Manifestazioni contro la stretta sull'aborto
Dal Texas all'Oklahoma: il fronte antiabortista si allarga
Modellato sulla
legge del Texas emessa lo scorso 1° settembre, il disegno di legge dell'Oklahoma prepara il terreno per vietare alle donne di abortire dalla sesta settimana dalla fecondazione. E pene per chiunque
"esegua o induca" un aborto, chiunque
"si impegna consapevolmente in una condotta che aiuta o favorisce l'esecuzione o l'induzione'' e chiunque
"intenda condurre" una delle due azioni precedenti A molti questo quadro fa gola, mentre infuriano le manifestazione di massa di chi non ci sta. "Questo è l'ultimo di una serie di attacchi alle donne da legislatori estremisti". Lo afferma la vicepresidente
Kamala Harris invitando gli americani a
eleggere leader pro-scelta a livello locale, statale e federale. "Legislazioni come questa rendono chiaro che stiamo andando verso il divieto assoluto d'aborto nel nostro Stato. Un
modus operandi decisamente punitivo", dice il democratico
Trish Ranson che ha votato contro il disegno di legge. Numerosi deputati democratici hanno proposto di puntare su politiche intese a migliorare le condizioni delle famiglie e dei giovani in situazioni di alta marginalità.

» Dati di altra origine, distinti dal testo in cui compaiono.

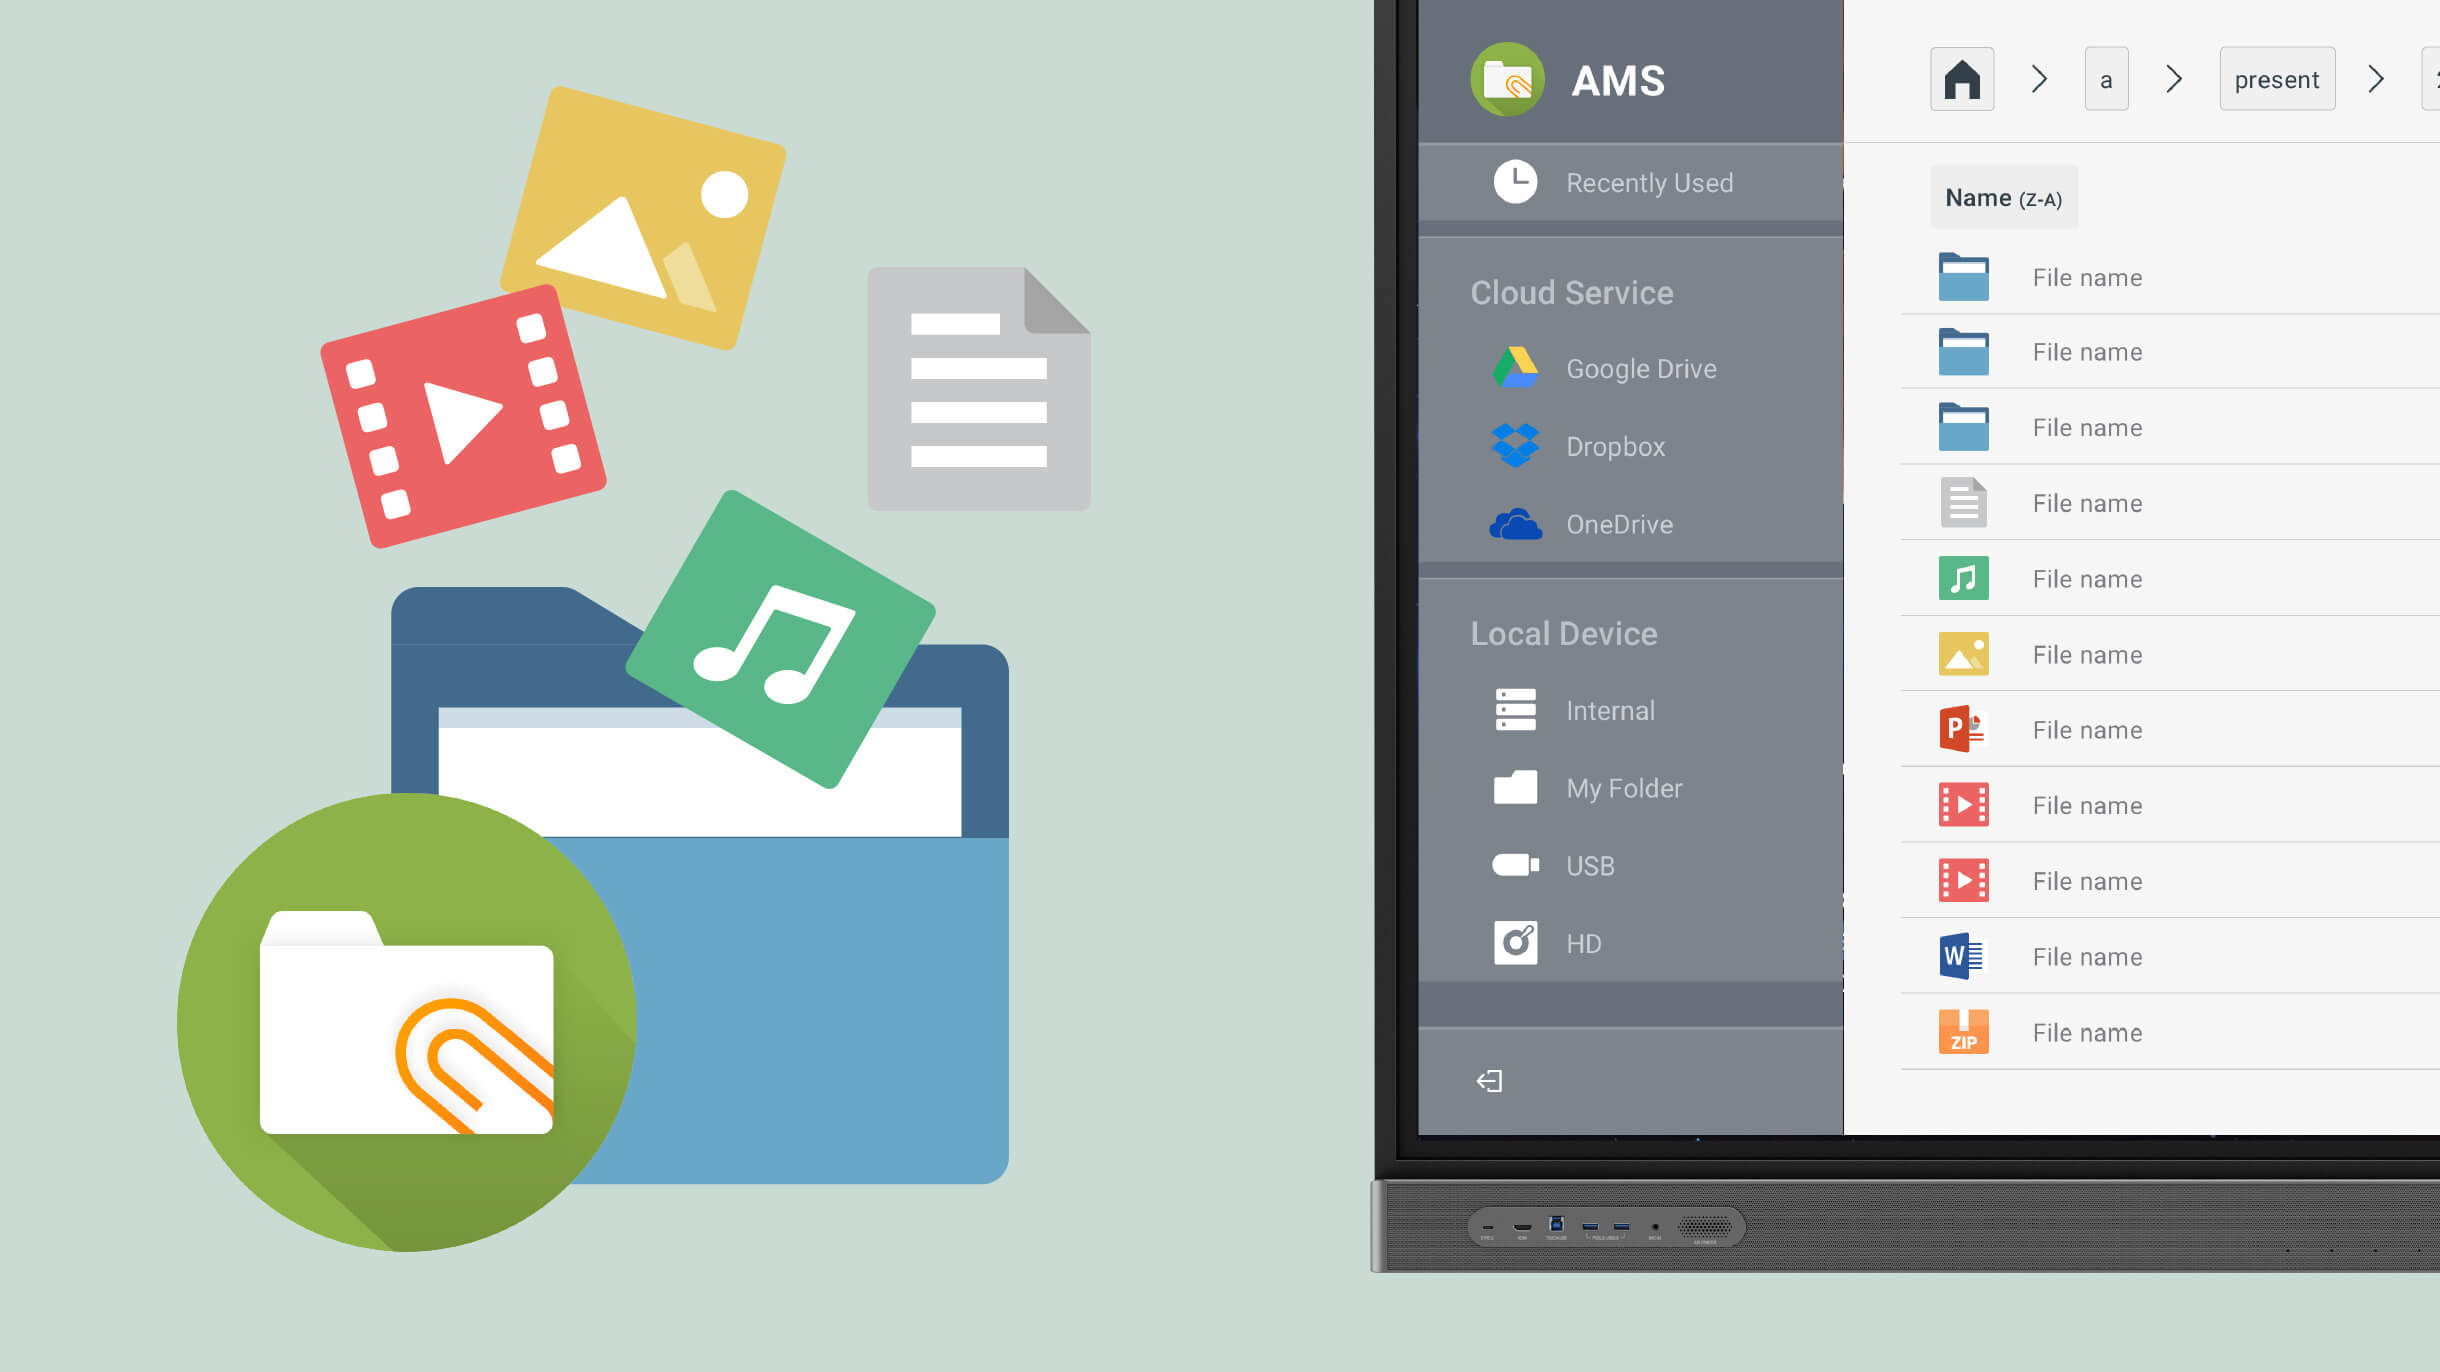
Task: Open OneDrive cloud storage
Action: coord(1619,523)
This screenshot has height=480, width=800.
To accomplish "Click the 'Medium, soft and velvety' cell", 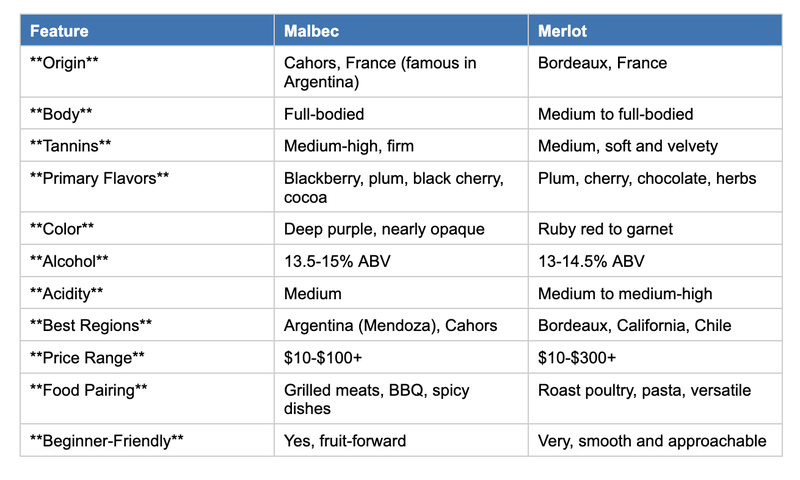I will [654, 146].
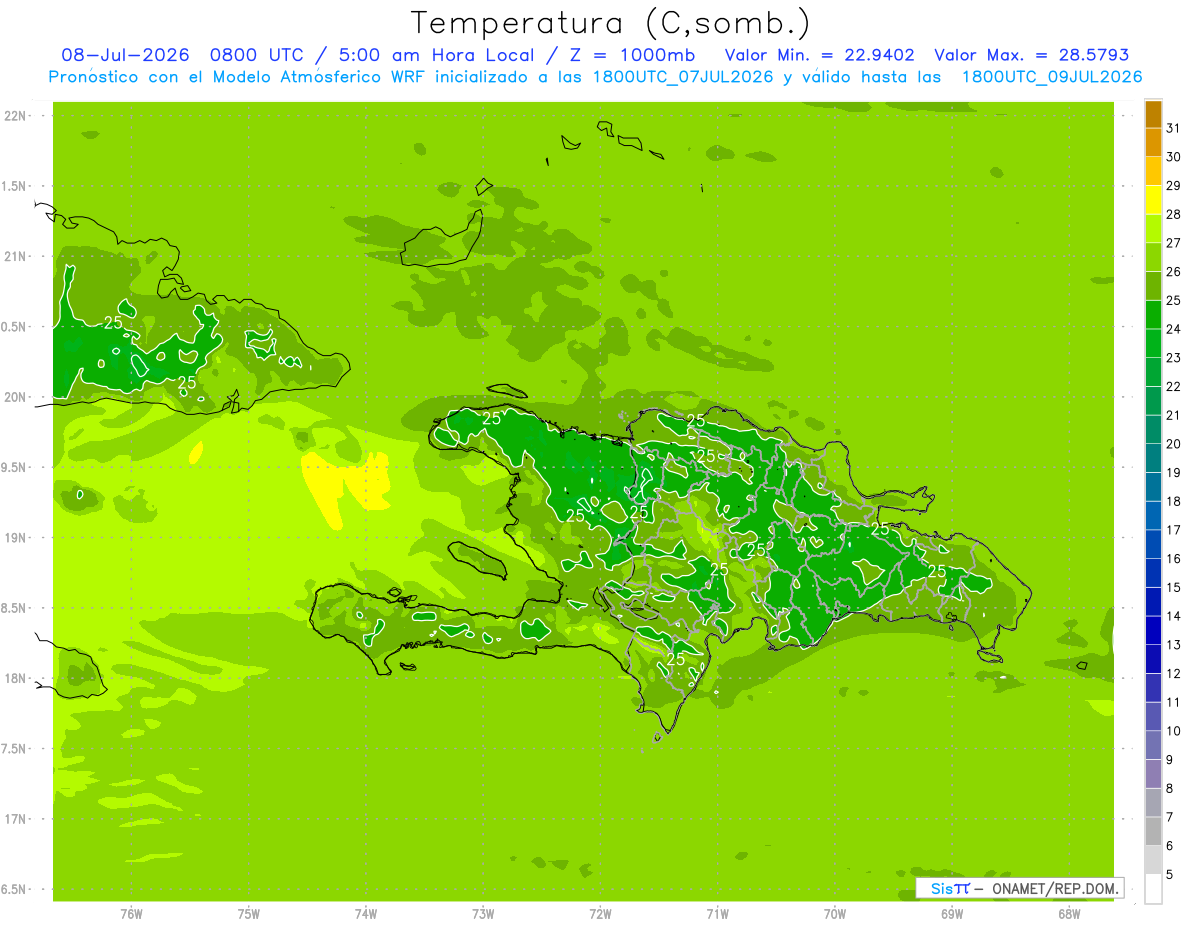Click the blue 15 degree legend color
This screenshot has height=927, width=1200.
tap(1153, 573)
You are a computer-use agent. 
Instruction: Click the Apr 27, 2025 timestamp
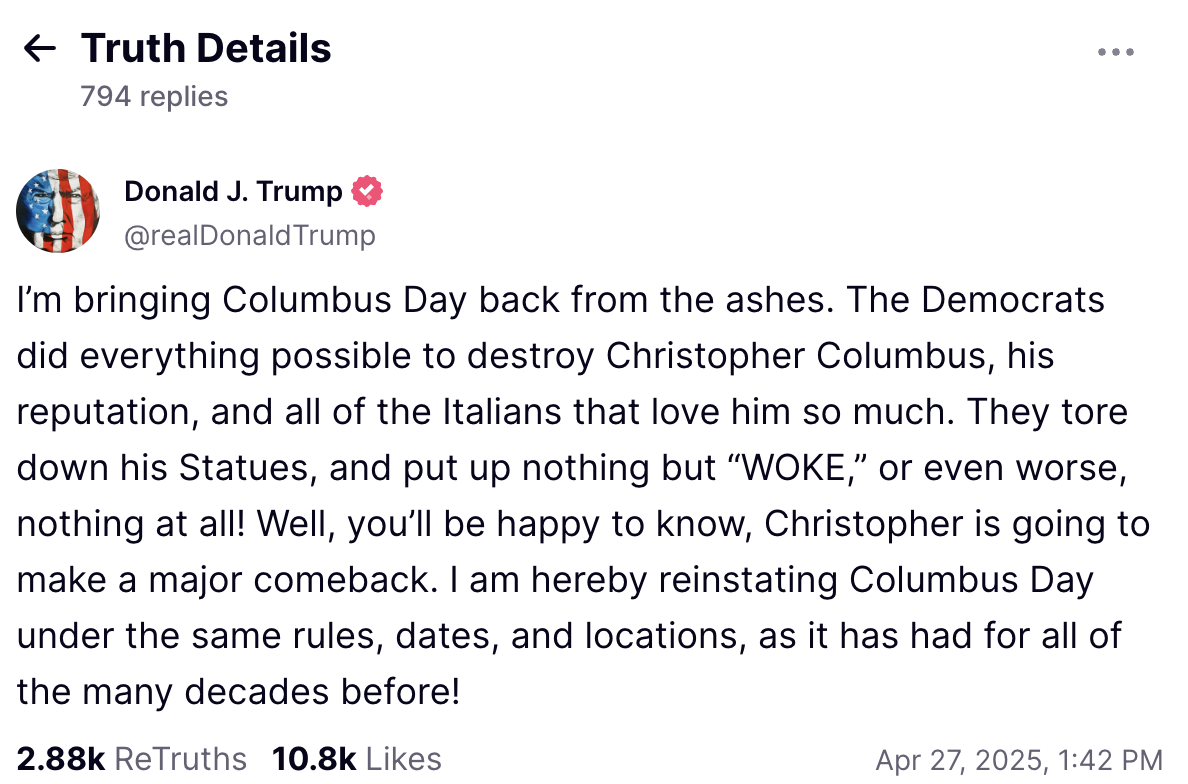pos(1019,760)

Kamala Harris interviene contro il disegno di legge in Oklahoma
Verso un'America sempre più divisa sui diritti civili
Una nuova stretta che calpesta i diritti delle donne americane. L'America è in fiamme: due anni dopo le marce di
Black Lives Matter a scendere in piazza sono i
movimenti per i diritti delle donne. Ad essere messo in discussione è
l'aborto, un diritto ottenuto 50 anni fa. Stando alla
bozza diffusa in esclusiva da
Politico, la
Corte Suprema degli Stati Uniti è intenzionata a ribaltare la
sentenza Roe v. Wade che dal
1973 garantisce in tutto il Paese
l’accesso all’interruzione volontaria di gravidanza. La bozza del dispositivo con cui i giudici supremi, a maggioranza, sarebbero pronti a revocarla, in teoria potrebbe essere modificata, ma è difficile che le conclusioni possano essere ribaltate. Se verrà seguita l'indicazione del giudice
Samuel Alito - che ha scritto per conto della Corte che "la sentenza è stata vergognosamente sbagliata fin dall’inizio» e che pertanto "dovrebbe essere rigettata" - gli Stati conservatori non esiteranno un attimo a dichiarare l'aborto illegale. La decisione definitiva della
Corte è attesa per il prossimo
giugno: se permetterà agli stati di vietare l’aborto ci sarà da attendere una corsa degli Stati conservatori, di cui alcuni hanno già notevolmente limitato l'accesso all'aborto, verso un totale divieto. Privando così milioni di donne dell'unico strumento legale che le tutela. Un ampio passo indietro di almeno cinquant'anni.